◆ **SELECTED EXTRACT**
BEGIN

Death On The Beach
My friend and I spotted a dolphin on Juhu beach while we were out jogging on June 15, 2015. It was alive, though brutally injured. Its breathing was laboured and the heavy stench of death pierced the air. The dolphin was struggling between life and death; sadly it died, not due to injury but due to the ignorance of the public, and wildlife organisations that were too busy to attend to the matter.
I called more than 20 organisations including PETA, wildlife shelters, and other NGOs. While some blatantly refused to help, others were, I suppose, too preoccupied to answer an alarmed 17-year old’s desperate call for help. One organisation even told me that dolphins are fish and they are only in charge of mammals! I explained in vain that dolphins are mammals, just like him and me, but he simply disconnected the line. Another person had the cheek to tell me that the animal was dead, so there was no use in reaching out anymore. The reactions were shocking to say the least.

END

◆ **EXTRACTED INFORMATION**
BEGIN

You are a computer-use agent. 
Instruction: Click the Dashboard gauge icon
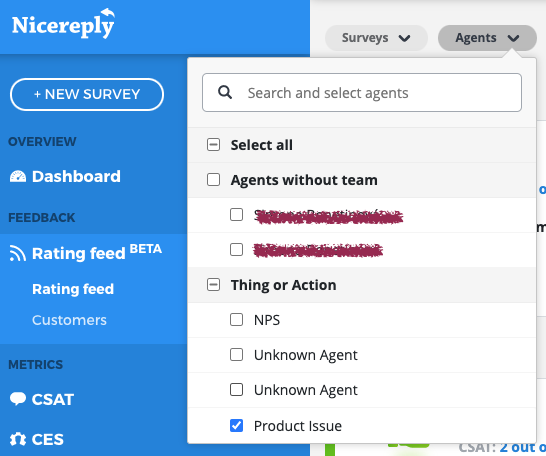(x=18, y=177)
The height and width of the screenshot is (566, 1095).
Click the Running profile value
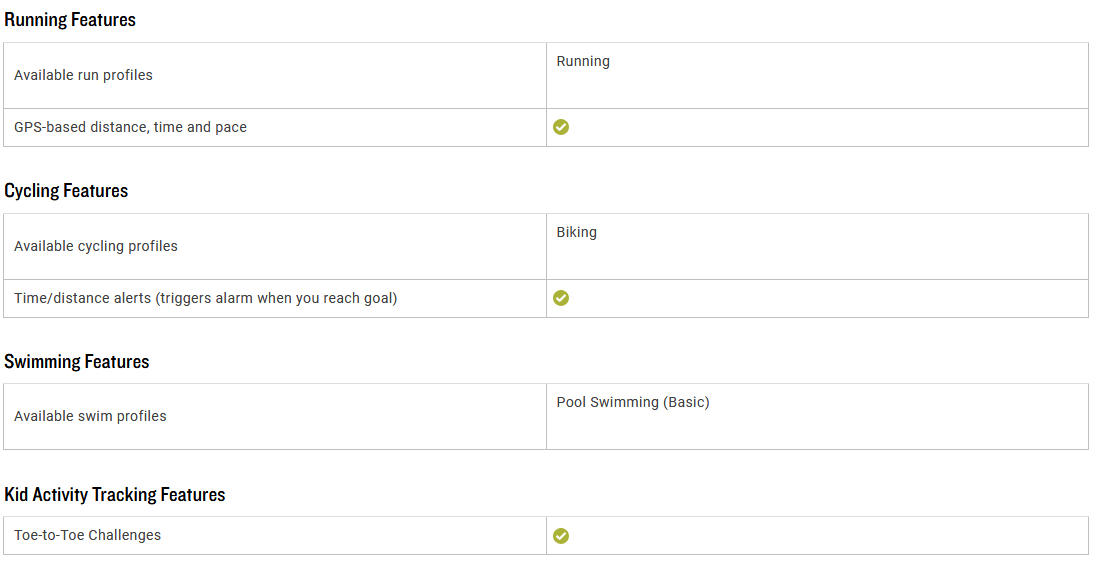[583, 61]
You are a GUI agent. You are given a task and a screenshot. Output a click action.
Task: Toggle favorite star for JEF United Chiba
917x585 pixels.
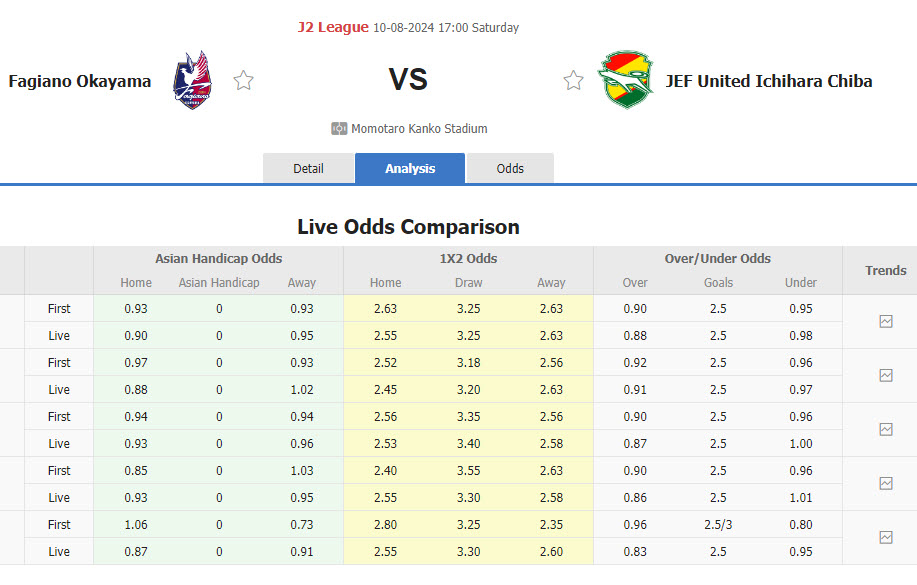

END

◆ **QUESTIONS**
A – Quote the dolphin account word for word, beginning at the words "Death On The" and stopping after "to the matter.".
B – Extend the account of the dying dolphin on Juhu beach, picking up after its final sentence.
The lines have nothing to do with the dolphin account.

◆ **TASK-BY-TASK RESULTS**
A –
Death On The Beach
My friend and I spotted a dolphin on Juhu beach while we were out jogging on June 15, 2015. It was alive, though brutally injured. Its breathing was laboured and the heavy stench of death pierced the air. The dolphin was struggling between life and death; sadly it died, not due to injury but due to the ignorance of the public, and wildlife organisations that were too busy to attend to the matter.

B –
We eventually called the Brihanmumbai Municipal Corporation (BMC), the local municipal authority in Mumbai, as our last resort. We expected nothing - if private organisations refused to care, why would the over-worked, municipal authority help? But we were proven wrong. Not only was my call promptly answered, but immediate action was taken. I was in touch with the officials on Whatsapp through the night. This was perhaps the only silver lining of this appalling day; at least the government body stood by its motto. I felt a wave of patriotism and belief, which renewed my trust and respect for my country.
Yet, I couldn’t sleep, disturbed by the lack of positive response from so many organisations. The thought hounded me – what are these animal care organisations doing if they can't respond to an emergency? What are these organisations doing if they have no idea of how to deal with a dying or a dead animal? This incident has left me disillusioned. Why couldn’t they save the life of a dying dolphin on Juhu beach, when they claim to aid thousands of animals worldwide?
I had to reach out. After endlessly following up with daily newspapers, it was DNA that understood my anguish. Tanea Bandhyopadhyay, a reporter from DNA worked with me to call each and every animal welfare organisation I tried reaching out to. But when she called, they claimed to never have received my complaint!
Tanea informed me that 32 dolphins have been found dead on the coastline between Mumbai and Dahanu in the past few months. This can’t be coincidence and I am determined to find out the cause of these deaths, even if that means following up day in and day out with the concerned authorities.17-year-old Dhruv Raj Bhartia is a grade 11 student of Jamnabai Narsee School, and has a keen interest in creative writing, economics and foreign languages. Dhruv has a passion for social work and strongly believes that every student should have a mind for studies and knowledge, but a heart for the world.